Time PassesSubject: RSI: Of Geometric Proportions
In September, prior to this serendipity, my dad observed, "Your mother used to always wrench her hands like you do." His words made me realize that I may have been causing some irritation or misalignment as a result of my habit. As this habit increases with stress, stress would indeed be a correlated factor.
Flash back-- in June of 1997, I was dropping off the grandfather of a friend at his hotel. It turned out that this man was a chiropractor from NYC. We got to talking about the tendonitus in my wrists. In that hour conversation, he physically demonstrated to me that slight mis-alignment of bones and the resulting pressure on nerves and muscle contraction leverage, can be greatly affected.
In particular, this doctor demonstrated what I will call "2 tricks".
Trick 1: The doctor asked me to extend my right arm out to the side. He asked me to resist his downward pressure. I did so. Then he _gently_ pressed somewhere along my mid-spine and my arm gave way under his pressure. He release the spinal pressure and I could again resist him. He repeated the trick to satisfy my incredulity. I was baffled at how he had come to learn of this pressure point and at how he used to make more sweeping generalities-- thinking surely this is how converts are won over to chiropractry.
Trick 2: The doctor asked me to hold my pinky and thumb together. He told me to resist, while trying to pull the fingers apart. With some effort, he was able to slowly pull the pinky and thumb apart. Then he fiddled about with his delicate fingers and rearranged the bone alignment in my hand for 15 seconds. He again had me hold my pinky and thumb together. This time he was able to pull them apart and I felt as though I could not apply _any_ force to resist him. He then fiddled with my bones some more and I could resist the force again. The doctor stated that this pinky-thumb test is a common litmus test for diagnosing carpal tunnel-- inability to resist is an indication of the condition.
This chiropractor recommended that I find only the best kind of chiropractor here in LA. The chiropractor he used to fly out from NY to LA to see had since retired. Apparently chiropractry has many schools of thought, and he wanted me to stick to this uncommon school. Unfortunately, I cannot at present remember his definition of the required training of a chiropractor that he recommended.
So here I was in October fiddling about with my own wrist bones. Immediately I noticed that I could make the pain and swelling much, much worse. After a couple weeks I came across an alignment that felt better. Moreover this new alignment actually made my wrist look straight too.
What worked for me then, and what I have been doing since is: (for the right hand, obviously mirror for the left)
So take this for what it's worth. I personally swear by it, as I have not had an RSI relapse since October. But more months of data would be more telling to be sure.
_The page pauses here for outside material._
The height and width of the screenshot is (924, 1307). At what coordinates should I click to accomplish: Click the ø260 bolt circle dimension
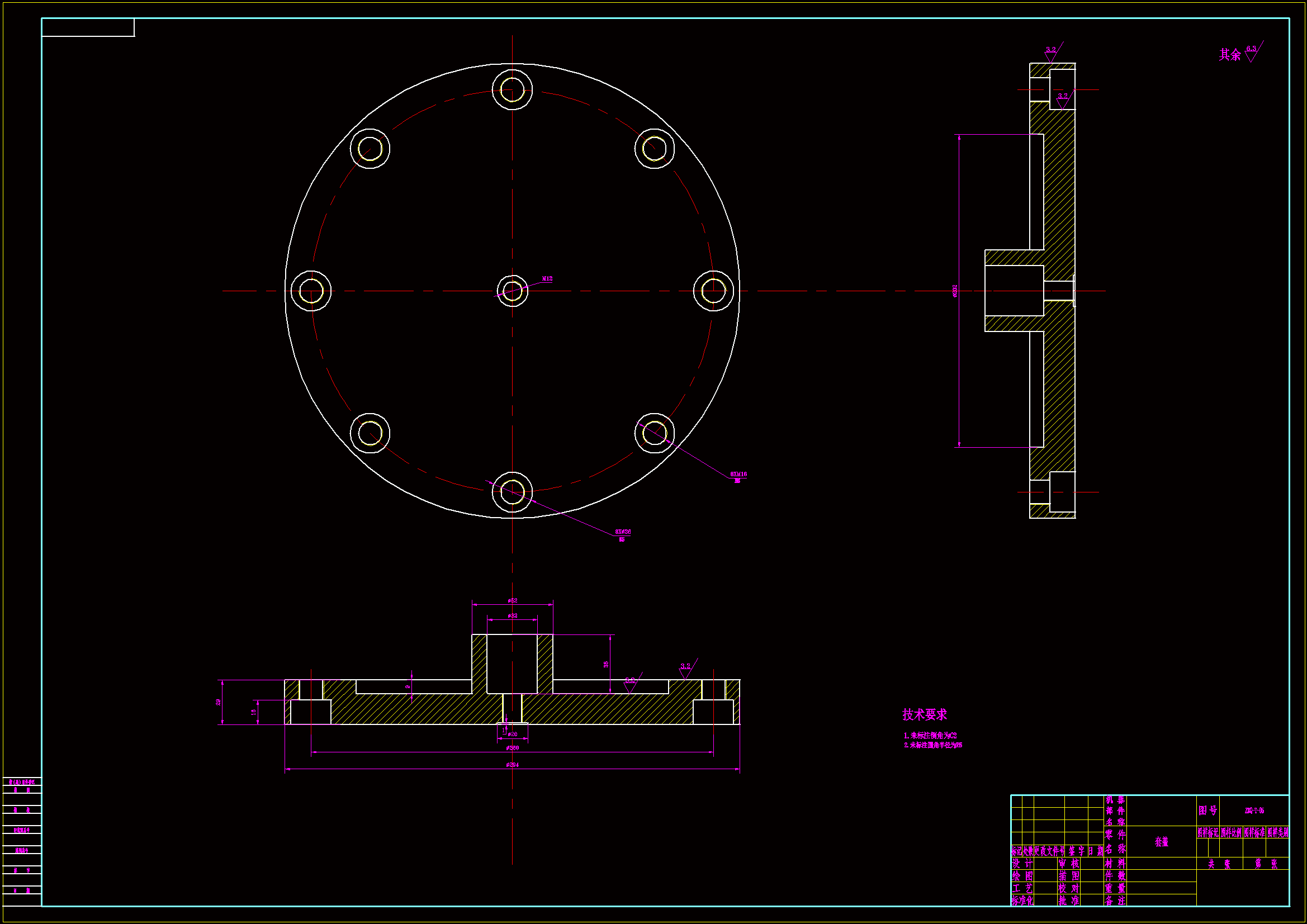coord(512,748)
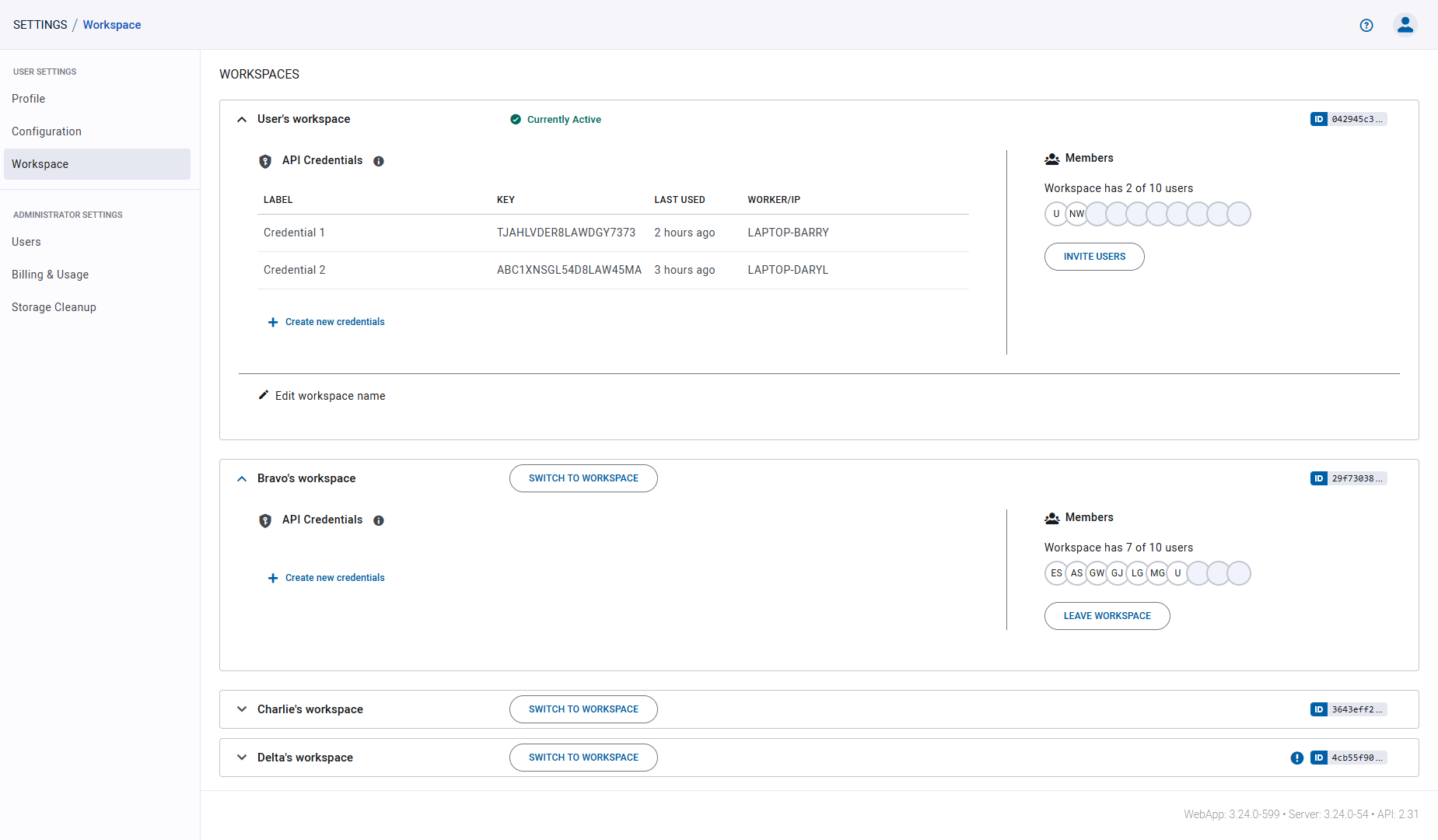The height and width of the screenshot is (840, 1438).
Task: Open the Billing & Usage settings page
Action: click(x=50, y=275)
The moral of this story: It's geometry, dummy!
I have noticed software companies actually hiring temps to come in and type for people struck by acute typing pain. Don't assume it's out of the question. Do try to find someone who understands what you're typing, though, or you'll quickly get hoarse!
This is a bit odd, but it turns out the stomache pain I thought was caused by stress, coffee, and ibuprofen was at least partly caused instead by eating greasy foods! In particular, the high cholesterol level in my blood seems to have caused gallstones to form, and those hurt when you eat greasy food. Pretty tricky. Switching to a lowfat diet (almost no cheese, no mayo, no oil on sandwiches or salads) cut my blood triglyceride levels in half and relieved most of the stomach pain; I no longer take Zantac!